S V R Srinivas, metropolitan commissioner, MMRDA, recently extensively reviewed the progress of the MTHL project
A few days back, S V R Srinivas, metropolitan commissioner, MMRDA, had extensively reviewed the progress of the MTHL project being constructed at R17,843-crore and emphasised its importance to Mumbaikars for years to come.
MMRDA had tweeted about it, saying, “At this meeting, the Metropolitan Commissioner instructed the project consultants & officials to target for commissioning the MTHL project in 2023 as against the delayed date of 2024.”
Srinivas also addressed matters from the last review meeting in which speedy resolution of land acquisition, labour mobilisation and anti-crash barrier were discussed.
“The commissioner evaluated the project cost and also ensured timely utilisation of segments.

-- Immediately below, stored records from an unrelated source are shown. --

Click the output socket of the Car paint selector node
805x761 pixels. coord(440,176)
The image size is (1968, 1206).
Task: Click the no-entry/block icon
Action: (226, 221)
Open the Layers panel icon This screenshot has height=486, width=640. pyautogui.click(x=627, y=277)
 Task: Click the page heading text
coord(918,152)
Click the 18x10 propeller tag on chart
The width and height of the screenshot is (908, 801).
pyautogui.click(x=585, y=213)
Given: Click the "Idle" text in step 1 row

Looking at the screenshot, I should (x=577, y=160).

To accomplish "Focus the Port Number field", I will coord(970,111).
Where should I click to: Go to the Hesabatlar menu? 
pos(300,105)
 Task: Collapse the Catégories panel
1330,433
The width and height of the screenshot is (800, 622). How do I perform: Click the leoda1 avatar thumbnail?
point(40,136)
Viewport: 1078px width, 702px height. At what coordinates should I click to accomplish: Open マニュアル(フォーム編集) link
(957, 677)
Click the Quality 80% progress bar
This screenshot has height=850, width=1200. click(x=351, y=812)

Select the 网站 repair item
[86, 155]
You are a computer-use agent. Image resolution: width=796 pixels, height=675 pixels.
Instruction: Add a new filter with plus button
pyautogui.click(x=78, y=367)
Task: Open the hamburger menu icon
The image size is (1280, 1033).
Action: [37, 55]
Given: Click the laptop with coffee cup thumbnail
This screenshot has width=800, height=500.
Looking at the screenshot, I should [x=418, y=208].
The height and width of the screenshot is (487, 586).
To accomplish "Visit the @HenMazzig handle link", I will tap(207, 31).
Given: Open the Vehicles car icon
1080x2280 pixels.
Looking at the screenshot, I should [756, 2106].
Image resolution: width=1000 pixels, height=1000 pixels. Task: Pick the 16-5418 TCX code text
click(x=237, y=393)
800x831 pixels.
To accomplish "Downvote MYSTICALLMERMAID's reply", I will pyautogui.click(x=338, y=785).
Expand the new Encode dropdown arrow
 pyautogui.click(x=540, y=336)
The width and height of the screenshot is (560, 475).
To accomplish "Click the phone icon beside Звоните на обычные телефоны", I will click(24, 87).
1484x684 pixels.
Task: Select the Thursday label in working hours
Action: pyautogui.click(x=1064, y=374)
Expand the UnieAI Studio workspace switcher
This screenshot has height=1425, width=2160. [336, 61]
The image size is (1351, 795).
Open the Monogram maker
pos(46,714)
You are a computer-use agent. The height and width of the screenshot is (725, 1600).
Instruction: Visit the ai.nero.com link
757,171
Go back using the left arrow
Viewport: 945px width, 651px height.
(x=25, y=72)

He instructed officials to look into the height of the crash barrier to maintain the overall project aesthetics,” tweeted MMRDA.
According to MMRDA, work on the bridge is over 30 per cent complete. The 22-km MTHL project, out of which 15.5 km will run over the sea connecting Sewri to Nhava Sheva, will be a six-lane bridge across the Mumbai Harbour. The ambitious project will help solve the traffic congestion in the island city by improving connectivity between Mumbai and Navi Mumbai.
Once constructed, as many as 70,000 vehicles (both ways) are estimated to utilise the bridge on a daily basis and will cut travel time from more than two hours to just over half an hour. The sea bridge will have two interchanges, one at Shivaji Nagar at the Sewri end and another at Chirle village near NH-4B.
The sea corridor will also have noise and vision barriers installed on a 6-km stretch, first to block the view of the sensitive BARC nuclear complex and the other to protect the movement of flamingos and other migratory birds at the Sewri mudflats.